- Required tasks:
[A] Using the vitamin C serum reviews, say whether each statement agrees with them: (i) the writer used the SDARA serum together with a derma-roller; (ii) the It's SKIN serum is the cheapest entry on the list; (iii) clinical human trials have covered Vitamin C derivatives. For each, answer yes or no and quote the deciding words.
[B] Pick up the vitamin C serum reviews after their last sentence and continue them.

SDARA Vitamin C + Hyaluronic Acid Serum
This one is sold in conjunction with a derma-roller. Now, to each their own, but I would never be comfortable using a derma-roller on myself. So, I tried the serum in isolation, and it was a treat! I could not get over how radiant, and glowing my skin was every time I used it. Because it includes Hyaluronic acid, it really hydrates the skin. And while I’m still on the fence about Vitamin C (you’ll see) I do love this product. Find it here.
It’s SKIN Power 10 Formula VC Effector
The cheapest entry on this list, this serum is courtesy one of my favourite Korean brands. If you don’t know this, I am kind of obsessed with K-beauty. And It’s SKIN is in particular a favourite, because it has a plethora of serums, for literally every concern. This serum also includes green tea extract, which ups the antioxidant quotient. My skin was brighter, and also clearer. I wouldn’t recommend this as an acne treatment per se. But, if you struggle as I do, including it in your skincare regimen isn’t a bad idea. Find it here.
YEOUTH Vitamin C Serum With Hyaluronic Acid And Tripeptide 31
Another formulation that includes Hyaluronic acid, and thus is really, really hydrating. I just want to clarify that I was sent this serum by YEOUTH cosmetics. But, rest assured, that my review isn’t biased; I really did see an improvement in my skin. Again the results were a combination of increased brightness and hydration. I did have a bout of acne around the same time as I started using this product. And I did feel that it helped with the inflammation. Although, to be clear I was using other acne specific active ingredients as well. But, at any rate, this is a good, hydrating and brightening serum. Find it here.
So, All’s Well?
Well, not exactly. There are a ton of benefits when it comes to Vitamin C. But, if we examine all the research, it’s a bit inconclusive. Here is a great video by a biochemist that goes into this.
In a nutshell, the clinical human trials have been limited to L-ascorbic acid. Which is a highly unstable ingredient for cosmetic formulations. Thus, chemists have developed Vitamin C derivatives to make formulations easier. But, there aren’t clinical human trials to support the extent to which derivatives have these same benefits.
Basically, Vitamin C’s reputation as a brightening agent, or hyper-pigmentation treatment is down to L-ascorbic acid. There are products that use this, but for the most part, I have used products with derivatives. This is purely down to chance. But as someone with sensitive skin, I do worry that L-ascorbic acid may be too strong for me.

- The data:
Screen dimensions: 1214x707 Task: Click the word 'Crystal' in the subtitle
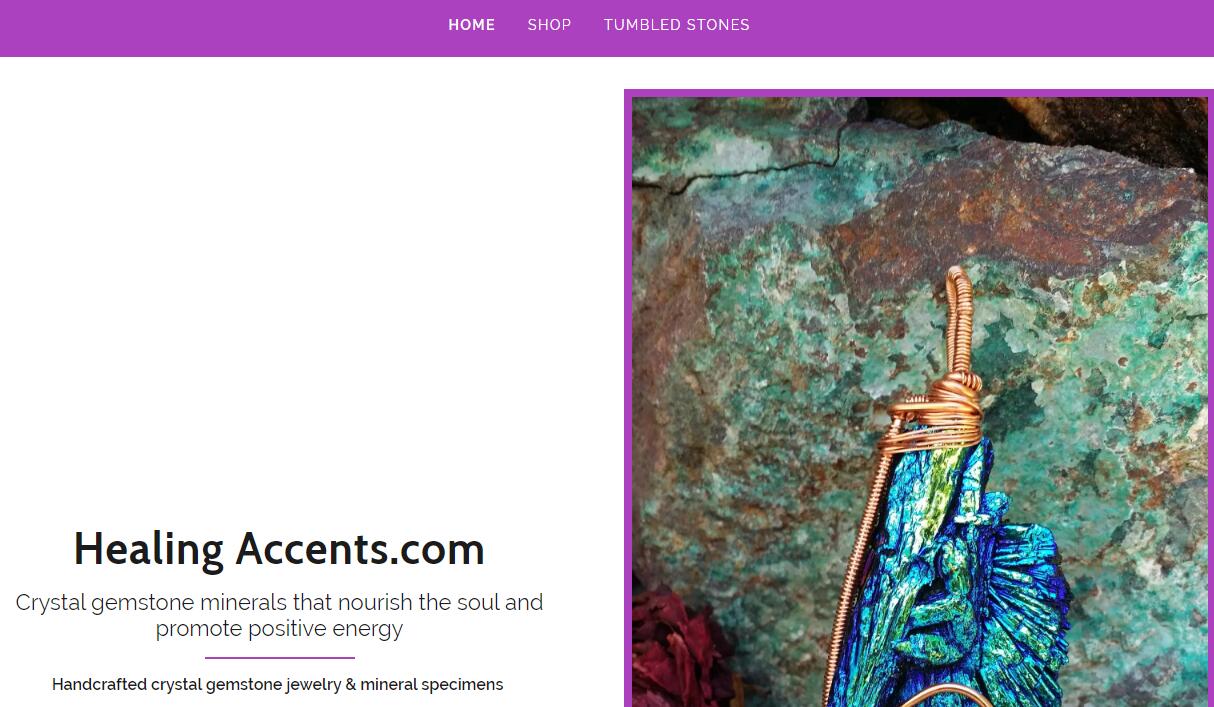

- Answers by item number:
[A]
(i) No: "So, I tried the serum in isolation"
(ii) Yes: "The cheapest entry on this list"
(iii) No: "there aren’t clinical human trials to support the extent to which derivatives have these same benefits"

[B]
Now, when it comes to derivatives, there is research. But it is limited, as yet, to controlled lab trials. There haven’t been tests conducted on human beings. So, the question is; how effective are such serums?
Personally, I have used them. And really liked them. The YEOUTH serum was pretty good. The SDARA serum was, frankly, incredible. And I’d continue using them, as hydrating, brightening serums. Particularly because they combine a Vitamin C derivative, with other ingredients. In fact, all three serums mentioned, use Vitamin C derivatives. And as I mentioned, in all three cases, my skin was hydrated and luminous.
But, I wouldn’t rely only on Vitamin C. The pure active ingredient is really unstable. Whereas the derivatives lack enough evidence to suggest that they do everything that that’s on the tin.
Final Thoughts; Use In Conjunction
As with all active ingredients, it comes down to why you want to use it. For example, an issue that I constantly struggle with, is hyper-pigmentation. Many Vitamin C serums make claims about helping with this. But, there are other active ingredients that are more effective. As was mentioned by Kenna Witnell in the video, alpha arbutin is a particularly effective ingredient for this. So, if you want to use Vitamin C for hyper-pigmentation, I’d get a product that pairs it with another ingredient.
Tiny suggestion, the Hadda Labo Lotion includes arbutin and a Vitamin C derivative. I have personally used it, it hydrates, brightens and helps with hyper-pigmentation. You can find it here.